======== Passage for review

TextDNA Instructions for Use



Data Format

TextDNA reads SQLite databases representing ordered sequences (genomes) of elements (genes) and optionally subsequences within the original sequences (chromosomes). For the purpose of comparison between elements of different sequences, matching sets of elements are identified by an integer label (the ortholog_group_id).

The basic schema for the database file is as follows (elements in italics are descriptions of the column data and NOT part of the schema):

TABLE genome

genome_id

integer PRIMARY KEY

Default ordering of the sequences. Should start with zero and continue in counting order (i.e. 0, 1, 2, ...).
name text name of the sequence

TABLE chromosome

chromosome_id integer PRIMARY KEY Numeric identifier for a subsequence. Should start with zero and continue in counting order (i.e. 0, 1, 2, ...).
name text name of the subsequence
genome_id integer genome_id of parent sequence
length integer number of elements in the subsequence

TABLE gene

gene_id integer PRIMARY KEY Numeric identifier for an element. Should start with zero and continue in counting order (i.e. 0, 1, 2, ...).
name text name of the element
description text textual description of the element
chromosome_id integer chromosome_id of the parent subsequence
index_in_chromosome integer order of the element within the subsequence
start integer absolute starting position of the element within the subsequence
end integer absolute ending position of the element within the subsequence
strand integer 0 or 1
ortholog_group_id integer Numeric identifier for a set of matching elements. Should start with zero and continue in counting order (i.e. 0, 1, 2, ...).

The Google N-Grams data included with this software represents the 1,000 most popular words per decade from 1660 to 2000 according to Google (see http://books.google.com/ngrams/info for the original count data). In the case of the Google N-Grams data, column data is as follows:

TABLE genome

Describes the properties of a decade

genome_id

integer PRIMARY KEY

Default ordering of the decades
name text Name of the decade (e.g. 1660)

TABLE chromosome

A second object for defining decades
chromosome_id integer PRIMARY KEY Numeric identifier for the decade
name text Arbitrary name
genome_id integer Numeric identifier of the decade in the genome table
length integer The number of words in the decade (e.g. 1000)

TABLE gene

Describes information about an instance of a word
gene_id integer PRIMARY KEY Numeric identifier for a word
name text The word itself
description text Additional information about the word from the Google database
chromosome_id integer The chromosome_id of the parent decade
index_in_chromosome integer The rank of of the popularity of the word within the parent decade
start integer The normalized inverse log of the number of instances of the word in the parent decade
end integer The normalized inverse log of the one more than number of instances of the word in the parent decade
strand integer 1
ortholog_group_id integer A numeric identifier for all instances of the word (i.e. all instances of 'the' map to 1)


Additional data about the elements can be added to the gene table by adding a new column. Any additional information must be of a numeric form (one of "int", "integer", "tinyint", "smallint", "mediumint", "bigint","unsigned big int", "int2", "int8", "real", "double", "double precision", "float", "numeric", "decimal(10,5)", "boolean") and can then be used as a mapping to color individual elements in the tool (see "Customizing the Display").

Data can also be added through CSV files. The files must be of the format:

<set_name>, <element_name>, <position_in_set>, <count_value>

where each entry is located on a separate line. The number of elements loaded can be set by setting an upper bound on the "rank" value (see "Customizing the Display"). All datasets must use matching element_name values to define matching element names.

================

Requirement 1 |
Repeat a passage from the TextDNA instructions. Begin at the words "Additional data about" and stop after "matching element names.".
Requirement 2 |
According to the TextDNA instructions, what span of years does the included Google N-Grams data cover?
Requirement 3 |
Write the next part of the TextDNA instructions, starting after their final sentence.
The data that comes after this point is separate material and has no connection to the TextDNA instructions.

======== Recorded data

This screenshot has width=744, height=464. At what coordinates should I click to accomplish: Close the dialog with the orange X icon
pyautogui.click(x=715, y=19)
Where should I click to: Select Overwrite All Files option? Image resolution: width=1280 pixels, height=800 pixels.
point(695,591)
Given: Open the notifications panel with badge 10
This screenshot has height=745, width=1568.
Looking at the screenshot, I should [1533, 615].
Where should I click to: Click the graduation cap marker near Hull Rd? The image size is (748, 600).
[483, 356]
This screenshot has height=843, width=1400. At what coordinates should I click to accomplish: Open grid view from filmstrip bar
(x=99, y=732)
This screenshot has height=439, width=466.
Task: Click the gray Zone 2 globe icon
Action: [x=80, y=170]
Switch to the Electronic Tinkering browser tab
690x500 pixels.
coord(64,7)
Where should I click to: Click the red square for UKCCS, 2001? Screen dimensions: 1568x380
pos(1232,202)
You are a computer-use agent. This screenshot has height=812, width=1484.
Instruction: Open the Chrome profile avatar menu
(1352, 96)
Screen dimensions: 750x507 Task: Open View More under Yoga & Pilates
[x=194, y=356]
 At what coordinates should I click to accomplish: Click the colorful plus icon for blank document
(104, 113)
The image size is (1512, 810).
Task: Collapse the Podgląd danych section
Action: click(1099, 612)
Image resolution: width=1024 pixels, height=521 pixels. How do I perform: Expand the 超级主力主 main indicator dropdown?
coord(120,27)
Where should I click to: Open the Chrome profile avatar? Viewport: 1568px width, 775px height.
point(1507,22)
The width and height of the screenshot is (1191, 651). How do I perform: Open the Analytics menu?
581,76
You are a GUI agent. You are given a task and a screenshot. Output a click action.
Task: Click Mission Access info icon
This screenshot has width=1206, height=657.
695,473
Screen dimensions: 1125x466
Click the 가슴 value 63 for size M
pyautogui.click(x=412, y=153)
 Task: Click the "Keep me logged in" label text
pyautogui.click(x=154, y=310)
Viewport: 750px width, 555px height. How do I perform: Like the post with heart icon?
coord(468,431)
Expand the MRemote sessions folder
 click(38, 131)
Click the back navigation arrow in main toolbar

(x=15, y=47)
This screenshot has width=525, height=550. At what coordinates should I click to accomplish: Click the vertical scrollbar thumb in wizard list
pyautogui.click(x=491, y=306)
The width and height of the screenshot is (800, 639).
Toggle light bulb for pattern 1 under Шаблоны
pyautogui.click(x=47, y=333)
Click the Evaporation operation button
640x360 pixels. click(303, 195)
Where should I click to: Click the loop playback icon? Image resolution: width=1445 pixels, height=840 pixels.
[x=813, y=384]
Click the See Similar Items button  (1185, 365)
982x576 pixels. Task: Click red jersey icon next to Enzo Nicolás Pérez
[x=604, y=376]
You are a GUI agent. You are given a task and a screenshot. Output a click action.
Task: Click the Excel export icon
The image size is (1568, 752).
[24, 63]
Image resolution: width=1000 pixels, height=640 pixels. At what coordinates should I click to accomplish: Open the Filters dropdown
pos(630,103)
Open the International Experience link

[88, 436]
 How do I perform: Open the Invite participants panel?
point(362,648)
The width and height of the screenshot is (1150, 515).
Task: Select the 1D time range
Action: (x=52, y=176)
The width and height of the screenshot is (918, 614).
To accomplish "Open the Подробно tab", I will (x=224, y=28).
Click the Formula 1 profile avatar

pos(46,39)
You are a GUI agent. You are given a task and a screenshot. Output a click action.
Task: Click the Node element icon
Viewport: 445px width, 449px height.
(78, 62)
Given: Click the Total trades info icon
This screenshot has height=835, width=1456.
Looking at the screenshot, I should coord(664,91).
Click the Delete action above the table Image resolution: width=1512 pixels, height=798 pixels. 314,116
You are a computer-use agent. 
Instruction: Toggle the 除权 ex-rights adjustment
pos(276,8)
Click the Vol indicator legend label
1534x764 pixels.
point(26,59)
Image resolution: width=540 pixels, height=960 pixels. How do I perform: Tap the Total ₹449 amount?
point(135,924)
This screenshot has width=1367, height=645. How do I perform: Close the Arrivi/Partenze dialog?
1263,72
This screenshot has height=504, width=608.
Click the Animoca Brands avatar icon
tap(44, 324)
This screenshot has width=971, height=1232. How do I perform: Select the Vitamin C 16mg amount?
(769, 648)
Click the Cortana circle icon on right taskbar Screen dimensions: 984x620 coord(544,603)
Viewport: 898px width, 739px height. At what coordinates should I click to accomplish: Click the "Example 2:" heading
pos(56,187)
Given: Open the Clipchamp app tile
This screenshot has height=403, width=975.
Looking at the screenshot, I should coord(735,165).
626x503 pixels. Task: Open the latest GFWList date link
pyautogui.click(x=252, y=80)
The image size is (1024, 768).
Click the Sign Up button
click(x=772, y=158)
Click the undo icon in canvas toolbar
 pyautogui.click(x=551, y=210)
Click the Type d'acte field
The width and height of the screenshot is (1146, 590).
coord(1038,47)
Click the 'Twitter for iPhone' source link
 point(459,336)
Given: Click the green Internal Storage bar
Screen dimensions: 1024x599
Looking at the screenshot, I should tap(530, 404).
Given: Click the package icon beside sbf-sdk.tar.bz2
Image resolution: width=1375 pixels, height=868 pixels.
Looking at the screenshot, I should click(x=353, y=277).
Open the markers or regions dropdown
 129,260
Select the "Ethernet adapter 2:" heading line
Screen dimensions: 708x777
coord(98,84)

================

Response area 1 |
Additional data about the elements can be added to the gene table by adding a new column. Any additional information must be of a numeric form (one of "int", "integer", "tinyint", "smallint", "mediumint", "bigint","unsigned big int", "int2", "int8", "real", "double", "double precision", "float", "numeric", "decimal(10,5)", "boolean") and can then be used as a mapping to color individual elements in the tool (see "Customizing the Display").

Data can also be added through CSV files. The files must be of the format:

<set_name>, <element_name>, <position_in_set>, <count_value>

where each entry is located on a separate line. The number of elements loaded can be set by setting an upper bound on the "rank" value (see "Customizing the Display"). All datasets must use matching element_name values to define matching element names.

Response area 2 |
From 1660 to 2000.

Response area 3 |
 

 


Display Overview

TextDNA
The default TextDNA display window.

TextDNA leverages multiple visual displays to support visual analysis. The above image is the default TextDNA screen that appears when first loading a dataset. The components are as follows:

Interacting with different elements of the display can affect other display components. For more detailed information on interaction with the various componenets of the display, see the ensuing sections of this guide.

 


Basic Use

To load a dataset into TextDNA, select the "Load Dataset" tab from the Navigation Pane. Click on the "Load" button to open the load file dialog box and navigate to the desired dataset on your computer (NOTE: files must have .db, .sql, or .sqlite extensions). Select the file and click "Open" to load the data into the tool.

The default display orders sequence rows in the Primary Display by their genome_id field (see "Data Format" for details). Rows can be rearranged by holding down the Alt key and clicking and dragging sequence rows vertically within the display. The names of each sequence are displayed in the Label Bar beside their respective sequence rows. Within each row, neighboring elements are grouped into blocks, collections of data elements aggregated spatially according to the Block Width parameter (see "Customizing the Display" for details). By default, each block is displayed as the average color of genes within the region represented by the block; however, alternative visual representations of the blocks are available.

Blocking

Elements within a particular spatial region are grouped into a single glyph, called a block. The width and representation of a block can be controlled by the user.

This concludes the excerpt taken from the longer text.